* Instructions for the task *
Extract each line of the records below that contains the word "will".

* Records supplied *
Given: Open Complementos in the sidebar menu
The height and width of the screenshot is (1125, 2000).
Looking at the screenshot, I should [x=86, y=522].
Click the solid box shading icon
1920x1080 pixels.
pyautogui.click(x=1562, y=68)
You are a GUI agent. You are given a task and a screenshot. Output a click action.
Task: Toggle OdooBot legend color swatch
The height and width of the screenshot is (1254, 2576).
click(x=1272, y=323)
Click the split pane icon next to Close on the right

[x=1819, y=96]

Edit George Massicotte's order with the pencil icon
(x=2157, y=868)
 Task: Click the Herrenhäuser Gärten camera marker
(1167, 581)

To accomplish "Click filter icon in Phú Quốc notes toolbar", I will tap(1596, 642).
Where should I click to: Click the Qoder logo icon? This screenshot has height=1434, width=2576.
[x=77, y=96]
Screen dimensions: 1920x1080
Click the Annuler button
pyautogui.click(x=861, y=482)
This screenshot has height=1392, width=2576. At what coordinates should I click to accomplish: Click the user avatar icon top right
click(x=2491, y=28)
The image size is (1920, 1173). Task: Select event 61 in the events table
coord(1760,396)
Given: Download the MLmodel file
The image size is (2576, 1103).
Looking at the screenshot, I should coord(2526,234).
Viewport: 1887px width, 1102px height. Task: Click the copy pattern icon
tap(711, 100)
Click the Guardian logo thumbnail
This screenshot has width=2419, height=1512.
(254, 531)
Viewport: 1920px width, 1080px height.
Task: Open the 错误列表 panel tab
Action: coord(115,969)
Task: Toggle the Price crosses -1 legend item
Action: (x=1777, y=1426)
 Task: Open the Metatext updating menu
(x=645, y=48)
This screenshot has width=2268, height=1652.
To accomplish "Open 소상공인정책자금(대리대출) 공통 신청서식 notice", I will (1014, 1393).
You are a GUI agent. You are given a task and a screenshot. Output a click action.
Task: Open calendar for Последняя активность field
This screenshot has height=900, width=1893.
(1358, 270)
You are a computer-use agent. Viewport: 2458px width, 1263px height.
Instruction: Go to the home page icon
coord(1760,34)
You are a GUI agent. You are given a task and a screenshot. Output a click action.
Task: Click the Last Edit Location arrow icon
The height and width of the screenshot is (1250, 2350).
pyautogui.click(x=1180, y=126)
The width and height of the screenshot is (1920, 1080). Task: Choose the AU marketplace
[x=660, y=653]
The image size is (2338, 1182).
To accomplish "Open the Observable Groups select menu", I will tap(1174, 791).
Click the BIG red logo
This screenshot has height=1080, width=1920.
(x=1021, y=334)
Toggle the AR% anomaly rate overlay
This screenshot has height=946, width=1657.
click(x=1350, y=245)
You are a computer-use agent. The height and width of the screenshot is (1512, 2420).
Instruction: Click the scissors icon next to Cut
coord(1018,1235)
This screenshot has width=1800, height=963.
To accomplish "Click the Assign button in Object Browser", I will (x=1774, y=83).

* Output for this exercise *
To accomplish "Click filter icon in Phú Quốc notes toolbar", I will tap(1596, 642).
To accomplish "Open 소상공인정책자금(대리대출) 공통 신청서식 notice", I will (1014, 1393).
To accomplish "Open the Observable Groups select menu", I will tap(1174, 791).
To accomplish "Click the Assign button in Object Browser", I will (x=1774, y=83).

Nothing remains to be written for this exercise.